Silence raises tough questions about faith and culture, persecution and fidelity, and what it means to affirm or deny Christ. I’ve written two long essays about it (both available at NCRegister.com and DecentFilms.com), and I’ll continue to ponder it for years to come.

Hidden Figures relates the untold story of black female mathematicians (Taraji P. Henson, Octavia Spencer and Janelle Monáe) at NASA’s segregated Langley Research Center during the 1960s space race. One, Katherine Goble Johnson (Henson), is tapped for an all-white-male research team crunching numbers to put astronaut John Glenn into orbit.

From Catholic director Theodore Melfi (St. Vincent), Hidden Figures tells an important story in an entertaining, if sanitized, way.
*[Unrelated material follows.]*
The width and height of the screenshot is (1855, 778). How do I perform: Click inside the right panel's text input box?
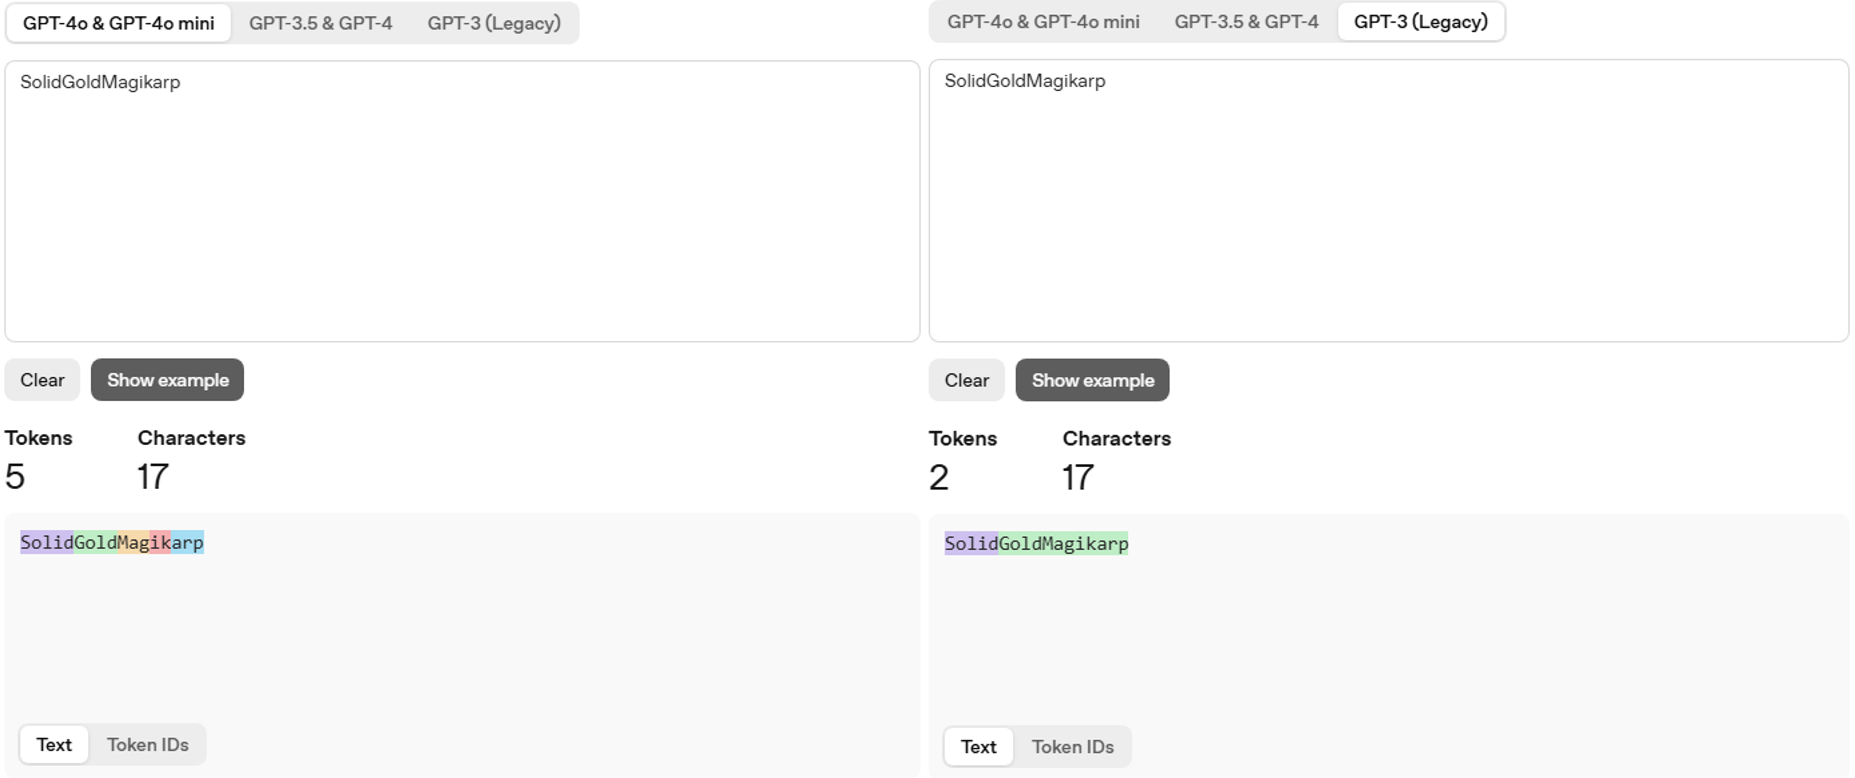[1388, 201]
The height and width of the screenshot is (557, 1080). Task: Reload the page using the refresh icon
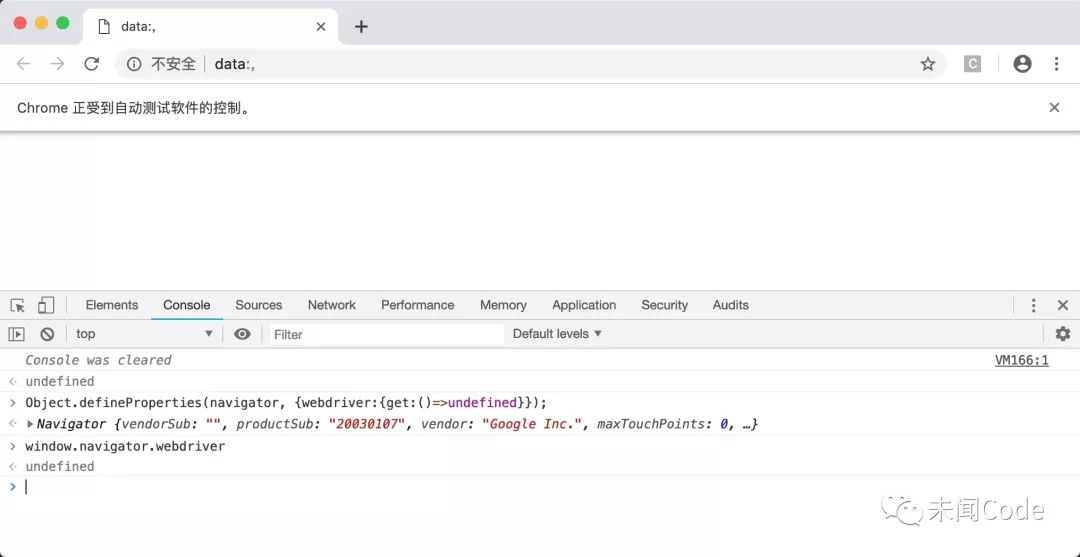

Then there’s Lion, starring Dev Patel (The Best Exotic Marigold Hotel) as Saroo Brierley, an Indian-born man who was separated from his home and family at the age of 5 and eventually adopted by an Australian family — but as an adult managed to relocate his home village by scouring Google Maps images for landmarks matching his childhood memories. As with Hidden Figures, critics will find fault, but the true story is its best asset.

 

Caveat Spectator: Hidden Figures: Brief profanity and some cursing; brief sensuality. Older kids and up. Lion: Mature themes; pair of brief nonmarital bedroom scenes (nothing explicit). Teens and up. Silence: Intense scenes of torture and menace, including graphic violence; ambiguous religious themes. Adults.